─── RECORDS FOR PROCESSING ───

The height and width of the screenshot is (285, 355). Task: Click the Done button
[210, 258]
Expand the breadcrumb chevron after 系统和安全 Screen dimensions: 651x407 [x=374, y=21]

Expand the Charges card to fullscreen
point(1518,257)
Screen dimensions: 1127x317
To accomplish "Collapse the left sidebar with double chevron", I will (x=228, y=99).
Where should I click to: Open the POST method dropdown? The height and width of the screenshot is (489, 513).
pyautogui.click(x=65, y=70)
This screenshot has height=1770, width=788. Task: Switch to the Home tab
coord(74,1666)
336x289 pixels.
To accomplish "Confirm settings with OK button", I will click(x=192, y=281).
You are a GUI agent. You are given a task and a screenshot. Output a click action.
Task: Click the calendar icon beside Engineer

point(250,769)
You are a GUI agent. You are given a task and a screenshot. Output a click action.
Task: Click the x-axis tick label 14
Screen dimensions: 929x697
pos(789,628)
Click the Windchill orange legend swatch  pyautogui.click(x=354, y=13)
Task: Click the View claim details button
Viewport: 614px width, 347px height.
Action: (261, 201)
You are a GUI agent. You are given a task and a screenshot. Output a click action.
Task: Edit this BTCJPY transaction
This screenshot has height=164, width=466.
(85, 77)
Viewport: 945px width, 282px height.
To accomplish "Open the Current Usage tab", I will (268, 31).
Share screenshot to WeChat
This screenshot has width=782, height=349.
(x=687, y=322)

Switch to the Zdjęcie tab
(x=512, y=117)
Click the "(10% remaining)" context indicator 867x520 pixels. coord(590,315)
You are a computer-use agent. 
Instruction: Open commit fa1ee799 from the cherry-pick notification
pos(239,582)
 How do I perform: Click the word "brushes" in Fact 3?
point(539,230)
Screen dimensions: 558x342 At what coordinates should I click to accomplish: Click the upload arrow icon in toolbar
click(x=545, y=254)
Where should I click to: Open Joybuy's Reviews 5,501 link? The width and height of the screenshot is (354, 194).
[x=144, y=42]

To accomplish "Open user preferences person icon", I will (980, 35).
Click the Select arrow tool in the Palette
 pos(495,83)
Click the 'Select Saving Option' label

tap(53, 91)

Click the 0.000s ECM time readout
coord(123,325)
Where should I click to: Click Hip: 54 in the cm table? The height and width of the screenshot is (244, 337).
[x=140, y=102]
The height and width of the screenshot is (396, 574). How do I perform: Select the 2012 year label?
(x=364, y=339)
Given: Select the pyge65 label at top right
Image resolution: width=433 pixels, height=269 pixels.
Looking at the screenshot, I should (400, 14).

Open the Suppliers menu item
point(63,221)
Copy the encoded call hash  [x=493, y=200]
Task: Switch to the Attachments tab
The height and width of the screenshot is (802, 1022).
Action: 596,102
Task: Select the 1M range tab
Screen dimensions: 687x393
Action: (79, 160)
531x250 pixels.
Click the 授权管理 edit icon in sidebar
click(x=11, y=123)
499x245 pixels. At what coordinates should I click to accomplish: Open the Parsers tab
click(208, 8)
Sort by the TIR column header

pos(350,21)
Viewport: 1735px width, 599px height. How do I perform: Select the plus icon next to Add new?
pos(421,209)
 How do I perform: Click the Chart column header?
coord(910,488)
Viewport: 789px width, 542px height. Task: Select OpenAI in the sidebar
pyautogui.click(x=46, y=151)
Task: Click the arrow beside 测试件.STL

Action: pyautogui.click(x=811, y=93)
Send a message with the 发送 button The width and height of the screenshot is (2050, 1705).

───

* **DO THIS**
Count the lines above that contain the string "accomplish" and reply with only that number.

* **RESPONSE TO THE EXERCISE**
6